Problem to solve
The first line of the data below and every line after it, through the one with "[pinterest] (28, 2335)", must be transcribed without change.

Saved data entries

╔══

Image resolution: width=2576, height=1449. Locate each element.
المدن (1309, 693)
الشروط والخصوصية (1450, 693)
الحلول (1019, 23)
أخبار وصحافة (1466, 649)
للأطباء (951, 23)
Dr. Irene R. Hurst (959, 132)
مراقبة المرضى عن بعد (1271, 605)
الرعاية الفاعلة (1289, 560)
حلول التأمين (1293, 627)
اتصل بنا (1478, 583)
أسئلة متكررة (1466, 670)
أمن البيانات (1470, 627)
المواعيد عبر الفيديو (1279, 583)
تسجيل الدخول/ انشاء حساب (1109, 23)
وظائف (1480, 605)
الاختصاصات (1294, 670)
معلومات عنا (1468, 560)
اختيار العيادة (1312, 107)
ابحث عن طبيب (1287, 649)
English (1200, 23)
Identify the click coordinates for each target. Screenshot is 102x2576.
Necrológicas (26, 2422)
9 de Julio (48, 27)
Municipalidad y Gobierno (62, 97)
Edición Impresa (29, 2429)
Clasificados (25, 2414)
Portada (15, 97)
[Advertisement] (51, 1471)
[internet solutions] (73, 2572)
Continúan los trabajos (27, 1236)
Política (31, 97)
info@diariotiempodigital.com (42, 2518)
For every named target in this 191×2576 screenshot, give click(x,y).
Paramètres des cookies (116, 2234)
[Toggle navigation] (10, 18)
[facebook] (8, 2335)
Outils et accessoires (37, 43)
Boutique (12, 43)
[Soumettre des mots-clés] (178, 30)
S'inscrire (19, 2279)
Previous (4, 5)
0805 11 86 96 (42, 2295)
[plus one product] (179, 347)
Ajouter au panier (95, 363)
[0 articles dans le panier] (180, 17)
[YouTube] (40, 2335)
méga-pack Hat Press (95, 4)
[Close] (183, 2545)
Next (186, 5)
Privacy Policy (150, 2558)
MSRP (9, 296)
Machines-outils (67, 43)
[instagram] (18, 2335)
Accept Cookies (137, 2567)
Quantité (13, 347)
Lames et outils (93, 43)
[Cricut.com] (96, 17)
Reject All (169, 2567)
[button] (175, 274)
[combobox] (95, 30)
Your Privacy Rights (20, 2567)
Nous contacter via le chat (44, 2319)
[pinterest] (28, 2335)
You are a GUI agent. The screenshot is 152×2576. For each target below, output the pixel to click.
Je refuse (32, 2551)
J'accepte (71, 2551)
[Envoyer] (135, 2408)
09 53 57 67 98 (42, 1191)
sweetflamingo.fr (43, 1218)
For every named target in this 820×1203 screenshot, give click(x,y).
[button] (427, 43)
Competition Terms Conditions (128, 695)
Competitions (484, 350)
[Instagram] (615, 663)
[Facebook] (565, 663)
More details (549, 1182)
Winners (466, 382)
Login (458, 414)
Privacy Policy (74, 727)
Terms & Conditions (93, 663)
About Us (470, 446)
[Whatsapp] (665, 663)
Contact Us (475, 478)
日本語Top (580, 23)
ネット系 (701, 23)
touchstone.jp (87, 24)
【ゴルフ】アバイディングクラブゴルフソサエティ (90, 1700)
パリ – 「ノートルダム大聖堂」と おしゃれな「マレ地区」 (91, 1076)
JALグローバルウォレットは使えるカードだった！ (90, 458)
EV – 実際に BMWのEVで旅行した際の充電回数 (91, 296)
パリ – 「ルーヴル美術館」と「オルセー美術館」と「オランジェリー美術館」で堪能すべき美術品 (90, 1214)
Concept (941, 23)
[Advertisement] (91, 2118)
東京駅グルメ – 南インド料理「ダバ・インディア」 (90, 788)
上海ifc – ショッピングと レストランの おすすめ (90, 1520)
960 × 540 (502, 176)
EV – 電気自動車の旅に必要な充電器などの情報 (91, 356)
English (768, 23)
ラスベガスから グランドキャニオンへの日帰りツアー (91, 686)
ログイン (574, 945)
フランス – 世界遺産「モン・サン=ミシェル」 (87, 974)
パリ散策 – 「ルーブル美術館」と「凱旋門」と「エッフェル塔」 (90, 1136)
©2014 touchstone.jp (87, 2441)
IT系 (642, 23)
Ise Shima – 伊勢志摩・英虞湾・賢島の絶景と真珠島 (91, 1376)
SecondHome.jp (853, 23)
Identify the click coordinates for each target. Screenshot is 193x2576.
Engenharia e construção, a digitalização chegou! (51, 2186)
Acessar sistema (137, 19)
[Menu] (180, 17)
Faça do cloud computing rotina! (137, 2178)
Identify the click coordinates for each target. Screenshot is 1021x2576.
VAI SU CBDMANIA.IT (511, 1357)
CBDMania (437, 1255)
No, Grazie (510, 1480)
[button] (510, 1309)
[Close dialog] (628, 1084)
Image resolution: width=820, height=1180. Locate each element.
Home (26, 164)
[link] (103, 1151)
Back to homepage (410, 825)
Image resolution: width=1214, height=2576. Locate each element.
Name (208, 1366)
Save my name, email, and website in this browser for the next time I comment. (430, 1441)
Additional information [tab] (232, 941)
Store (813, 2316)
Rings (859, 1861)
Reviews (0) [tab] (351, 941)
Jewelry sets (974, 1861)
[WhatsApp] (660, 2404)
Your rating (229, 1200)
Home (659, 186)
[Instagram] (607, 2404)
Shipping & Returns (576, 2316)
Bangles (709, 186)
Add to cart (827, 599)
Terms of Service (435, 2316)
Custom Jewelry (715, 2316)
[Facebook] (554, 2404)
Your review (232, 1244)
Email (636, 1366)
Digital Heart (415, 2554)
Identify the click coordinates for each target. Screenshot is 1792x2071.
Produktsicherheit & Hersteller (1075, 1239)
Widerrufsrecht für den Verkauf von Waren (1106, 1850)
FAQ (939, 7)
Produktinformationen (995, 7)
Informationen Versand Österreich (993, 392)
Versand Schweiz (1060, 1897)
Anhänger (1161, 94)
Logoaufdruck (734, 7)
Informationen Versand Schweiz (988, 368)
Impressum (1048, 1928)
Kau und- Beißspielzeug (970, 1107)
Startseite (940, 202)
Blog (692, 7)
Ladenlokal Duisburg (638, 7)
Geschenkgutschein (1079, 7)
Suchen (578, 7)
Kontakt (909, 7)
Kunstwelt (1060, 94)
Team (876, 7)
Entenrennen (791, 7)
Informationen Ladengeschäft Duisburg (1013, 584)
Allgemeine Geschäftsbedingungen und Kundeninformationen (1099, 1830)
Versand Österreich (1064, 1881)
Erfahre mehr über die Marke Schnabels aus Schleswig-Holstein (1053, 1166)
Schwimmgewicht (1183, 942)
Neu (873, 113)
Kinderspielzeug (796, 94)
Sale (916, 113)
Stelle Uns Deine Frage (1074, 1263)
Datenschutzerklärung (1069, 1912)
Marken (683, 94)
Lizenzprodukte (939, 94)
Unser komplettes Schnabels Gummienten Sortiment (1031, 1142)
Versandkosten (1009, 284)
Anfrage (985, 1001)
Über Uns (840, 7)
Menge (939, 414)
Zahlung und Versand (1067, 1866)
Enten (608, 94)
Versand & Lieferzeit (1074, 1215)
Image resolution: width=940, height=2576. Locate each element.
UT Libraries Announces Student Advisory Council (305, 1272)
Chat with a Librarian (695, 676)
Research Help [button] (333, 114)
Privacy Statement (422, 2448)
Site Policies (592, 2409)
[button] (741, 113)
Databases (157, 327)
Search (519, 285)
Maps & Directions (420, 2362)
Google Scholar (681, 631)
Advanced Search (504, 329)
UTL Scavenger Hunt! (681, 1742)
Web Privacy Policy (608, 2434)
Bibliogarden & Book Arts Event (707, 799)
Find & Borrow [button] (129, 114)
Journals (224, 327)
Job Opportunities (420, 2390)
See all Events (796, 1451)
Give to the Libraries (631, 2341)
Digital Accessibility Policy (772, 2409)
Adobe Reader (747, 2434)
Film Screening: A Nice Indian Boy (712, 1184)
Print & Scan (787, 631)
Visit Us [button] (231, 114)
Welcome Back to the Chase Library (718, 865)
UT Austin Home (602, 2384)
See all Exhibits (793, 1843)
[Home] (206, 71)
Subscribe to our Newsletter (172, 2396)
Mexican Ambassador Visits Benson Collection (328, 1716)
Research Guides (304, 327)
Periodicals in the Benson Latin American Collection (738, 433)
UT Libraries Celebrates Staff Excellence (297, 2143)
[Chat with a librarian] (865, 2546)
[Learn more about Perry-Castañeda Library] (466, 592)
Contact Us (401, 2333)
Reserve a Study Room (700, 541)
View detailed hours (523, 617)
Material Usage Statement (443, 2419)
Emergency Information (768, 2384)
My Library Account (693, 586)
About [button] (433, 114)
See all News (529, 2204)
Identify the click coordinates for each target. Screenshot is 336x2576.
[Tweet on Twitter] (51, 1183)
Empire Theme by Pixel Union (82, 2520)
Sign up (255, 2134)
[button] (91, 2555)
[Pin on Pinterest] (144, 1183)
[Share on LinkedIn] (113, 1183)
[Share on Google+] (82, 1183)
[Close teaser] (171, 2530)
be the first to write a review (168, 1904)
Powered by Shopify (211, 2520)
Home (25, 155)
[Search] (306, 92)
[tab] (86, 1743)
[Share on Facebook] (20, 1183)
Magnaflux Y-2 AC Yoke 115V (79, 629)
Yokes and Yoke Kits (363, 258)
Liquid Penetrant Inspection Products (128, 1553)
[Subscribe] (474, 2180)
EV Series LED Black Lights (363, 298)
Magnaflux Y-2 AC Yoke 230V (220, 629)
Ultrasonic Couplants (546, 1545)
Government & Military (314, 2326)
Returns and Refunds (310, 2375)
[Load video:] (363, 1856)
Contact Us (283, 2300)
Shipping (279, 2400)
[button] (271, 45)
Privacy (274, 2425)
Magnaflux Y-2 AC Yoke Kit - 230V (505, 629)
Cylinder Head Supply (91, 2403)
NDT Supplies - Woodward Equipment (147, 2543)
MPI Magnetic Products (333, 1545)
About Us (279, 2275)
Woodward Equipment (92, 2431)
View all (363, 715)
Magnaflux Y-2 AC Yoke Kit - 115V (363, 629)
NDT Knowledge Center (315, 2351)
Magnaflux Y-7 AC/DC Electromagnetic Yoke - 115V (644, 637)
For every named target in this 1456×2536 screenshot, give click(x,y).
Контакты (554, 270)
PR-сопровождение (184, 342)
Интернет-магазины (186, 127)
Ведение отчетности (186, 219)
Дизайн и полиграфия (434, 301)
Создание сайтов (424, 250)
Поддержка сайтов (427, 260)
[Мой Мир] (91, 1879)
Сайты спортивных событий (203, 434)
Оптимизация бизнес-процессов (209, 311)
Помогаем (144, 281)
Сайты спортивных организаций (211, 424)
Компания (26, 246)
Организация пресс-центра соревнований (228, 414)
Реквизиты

╚══

Result for this task
Image resolution: width=2576, height=1449. Locate each element.
المدن (1309, 693)
الشروط والخصوصية (1450, 693)
الحلول (1019, 23)
أخبار وصحافة (1466, 649)
للأطباء (951, 23)
Dr. Irene R. Hurst (959, 132)
مراقبة المرضى عن بعد (1271, 605)
الرعاية الفاعلة (1289, 560)
حلول التأمين (1293, 627)
اتصل بنا (1478, 583)
أسئلة متكررة (1466, 670)
أمن البيانات (1470, 627)
المواعيد عبر الفيديو (1279, 583)
تسجيل الدخول/ انشاء حساب (1109, 23)
وظائف (1480, 605)
الاختصاصات (1294, 670)
معلومات عنا (1468, 560)
اختيار العيادة (1312, 107)
ابحث عن طبيب (1287, 649)
English (1200, 23)
Identify the click coordinates for each target. Screenshot is 102x2576.
Necrológicas (26, 2422)
9 de Julio (48, 27)
Municipalidad y Gobierno (62, 97)
Edición Impresa (29, 2429)
Clasificados (25, 2414)
Portada (15, 97)
[Advertisement] (51, 1471)
[internet solutions] (73, 2572)
Continúan los trabajos (27, 1236)
Política (31, 97)
info@diariotiempodigital.com (42, 2518)
For every named target in this 191×2576 screenshot, give click(x,y).
Paramètres des cookies (116, 2234)
[Toggle navigation] (10, 18)
[facebook] (8, 2335)
Outils et accessoires (37, 43)
Boutique (12, 43)
[Soumettre des mots-clés] (178, 30)
S'inscrire (19, 2279)
Previous (4, 5)
0805 11 86 96 (42, 2295)
[plus one product] (179, 347)
Ajouter au panier (95, 363)
[0 articles dans le panier] (180, 17)
[YouTube] (40, 2335)
méga-pack Hat Press (95, 4)
[Close] (183, 2545)
Next (186, 5)
Privacy Policy (150, 2558)
MSRP (9, 296)
Machines-outils (67, 43)
[instagram] (18, 2335)
Accept Cookies (137, 2567)
Quantité (13, 347)
Lames et outils (93, 43)
[Cricut.com] (96, 17)
Reject All (169, 2567)
[button] (175, 274)
[combobox] (95, 30)
Your Privacy Rights (20, 2567)
Nous contacter via le chat (44, 2319)
[pinterest] (28, 2335)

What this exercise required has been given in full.